Jouahri a rappelé que l’instruction d’un dossier d’agrément bancaire obéit à des critères précis : projet industriel solide, valeur ajoutée pour l’économie nationale, expérience internationale et préservation de l’équilibre global du marché financier. «  Nous ne pouvons pas permettre à un nouvel acteur de déstabiliser le marché  », a-t-il insisté, tout en précisant que dans d’autres pays, les licences accordées à Revolut avaient été limitées à des activités spécifiques. La banque centrale adoptera donc une approche adaptée au contexte national, notamment en matière de conformité réglementaire et de lutte contre le blanchiment d’argent, a-t-il ajouté.


« Lorsqu'un opérateur sollicite un agrément, nous examinons son projet, sa technicité, et son apport pour l’économie nationale, tout en nous penchant sur le profil des fondateurs », a précisé le wali.
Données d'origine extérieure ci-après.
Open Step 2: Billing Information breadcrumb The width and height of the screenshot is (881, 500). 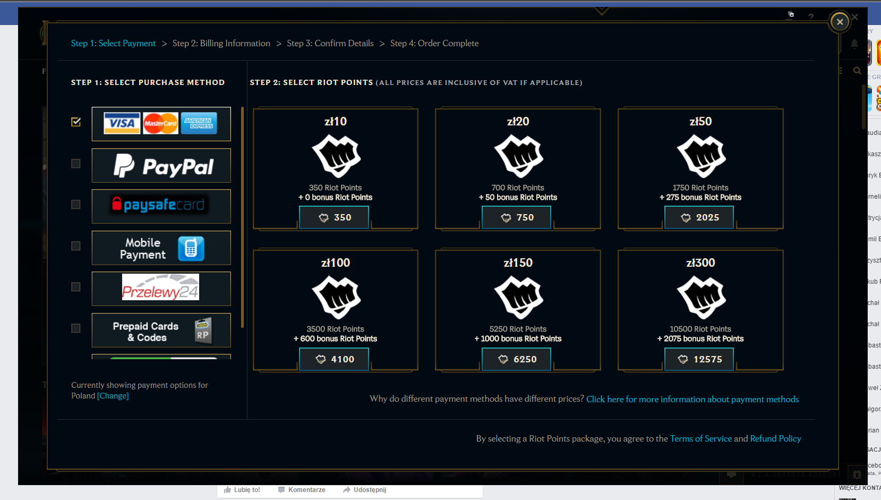pos(221,44)
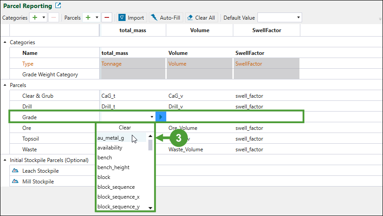
Task: Click the red remove Parcels icon
Action: click(x=107, y=18)
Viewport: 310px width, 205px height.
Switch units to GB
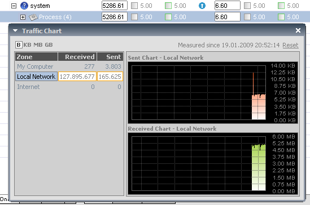(x=49, y=44)
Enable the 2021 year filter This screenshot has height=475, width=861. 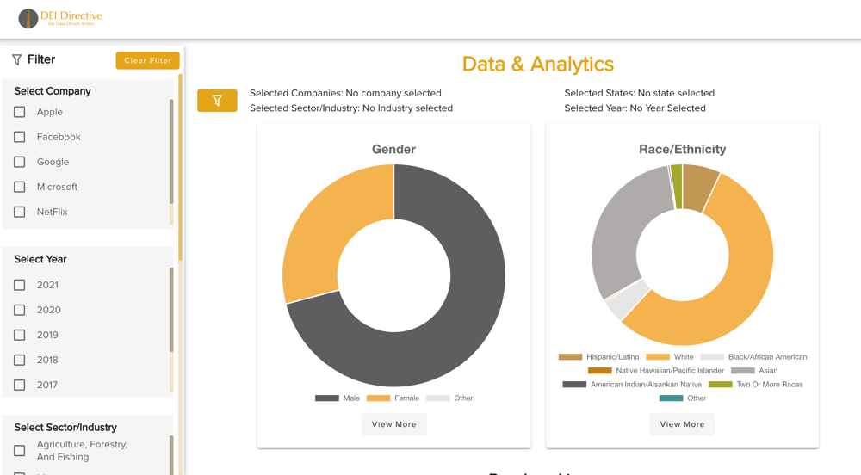pos(20,285)
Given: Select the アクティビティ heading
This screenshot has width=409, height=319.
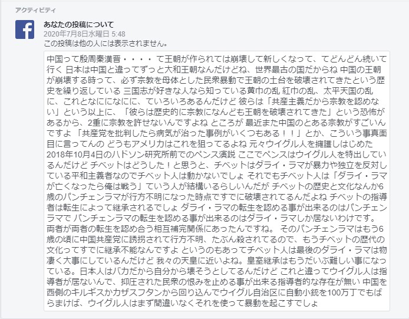Looking at the screenshot, I should coord(35,10).
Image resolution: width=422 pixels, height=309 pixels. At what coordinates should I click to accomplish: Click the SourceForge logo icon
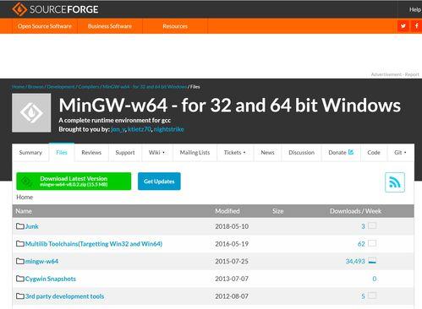pos(19,9)
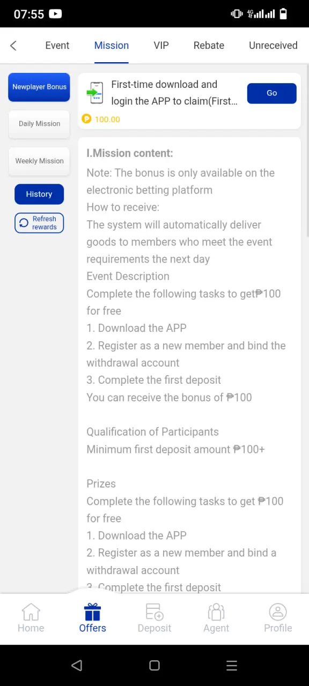The height and width of the screenshot is (686, 309).
Task: Tap the phone download mission icon
Action: tap(94, 93)
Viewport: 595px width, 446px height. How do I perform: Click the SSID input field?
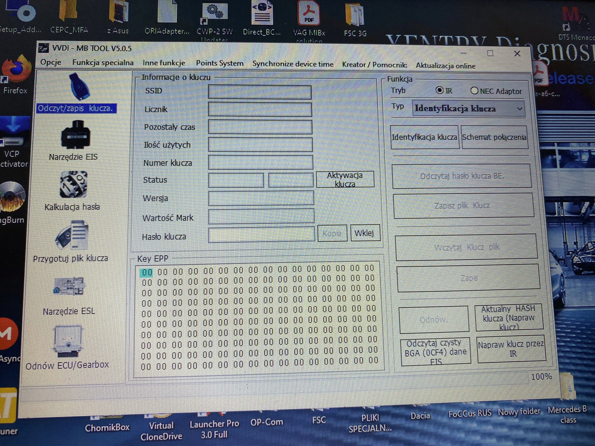pyautogui.click(x=260, y=92)
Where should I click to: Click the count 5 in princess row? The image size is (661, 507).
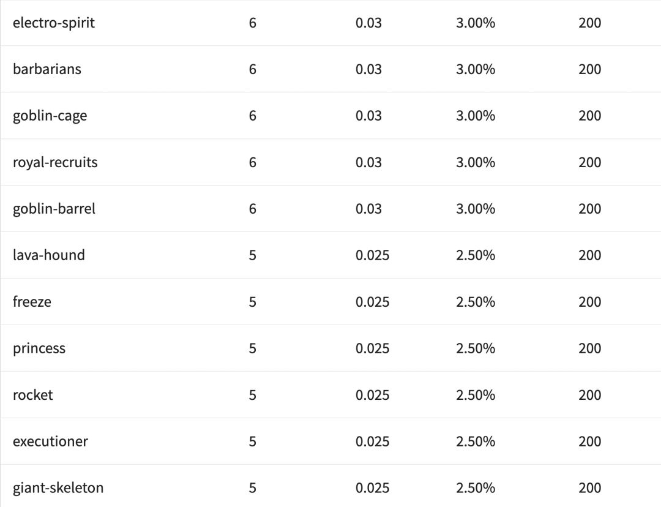point(253,348)
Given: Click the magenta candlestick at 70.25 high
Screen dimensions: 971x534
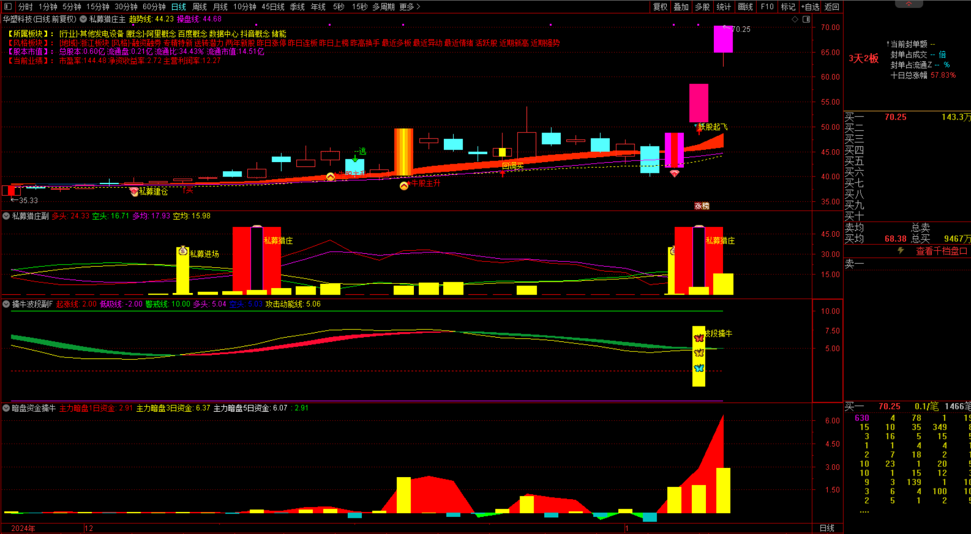Looking at the screenshot, I should (723, 39).
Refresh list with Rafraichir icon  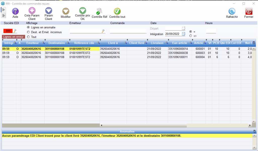click(232, 12)
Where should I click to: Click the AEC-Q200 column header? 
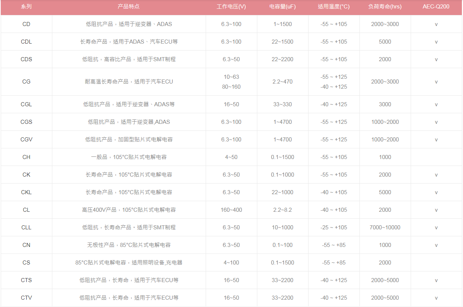(x=436, y=6)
L’échange avec Revolut avait également porté sur les lacunes du système bancaire local et les besoins des consommateurs, une préoccupation centrale de la fintech britannique.


Les démarches de Revolut dépassent le simple contact institutionnel. Comme nous le révélions en avril dernier, la société a recruté des chasseuses de têtes pour constituer son équipe au Maroc. Son premier dirigeant local a été nommé : Amine Berrada, diplômé de CentraleSupélec, qui a notamment officié au sein de la Banque mondiale, Bpifrance Large Venture, L.E.K Consulting et Uber, avant de diriger les opérations du réseau scolaire Globeducate en Espagne.


Un marché en quête d’innovation

Si elle obtient son agrément, Revolut ferait du Maroc sa première base africaine. Le pays offre un secteur bancaire mature et un cadre réglementaire structuré, mais où les commissions représentent encore 14 % du revenu net des banques (près de 10 milliards de dirhams – MMDH – en 2024), ce qui pèse sur les consommateurs. Les frais annuels peuvent atteindre 1 000 à 2 000 dirhams, et les transferts de fonds de la diaspora – plus de 117 MMDH en 2024 – restent coûteux.


Le modèle freemium de Revolut, qui propose des services à faible coût et des transferts transfrontaliers rapides, pourrait séduire une clientèle jeune et connectée, tout en dynamisant le corridor des envois de fonds. Toutefois, l’adoption dépendra de la manière dont le Maroc comblera les lacunes réglementaires en matière de protection des consommateurs, de confidentialité des données et de lutte contre la fraude, domaines où la législation reste en retrait par rapport aux standards européens.


L’arrivée d’une « super-app » financière comme Revolut pourrait remodeler le paysage bancaire marocain. BAM se montre ouverte à l’innovation, mais veille à maintenir la stabilité et la sécurité du système financier. La visite d’octobre constituera un moment clé : elle pourrait déboucher sur un agrément qui ouvrirait la voie à une concurrence accrue, mais encadrée et à une transformation durable des services financiers au Maroc.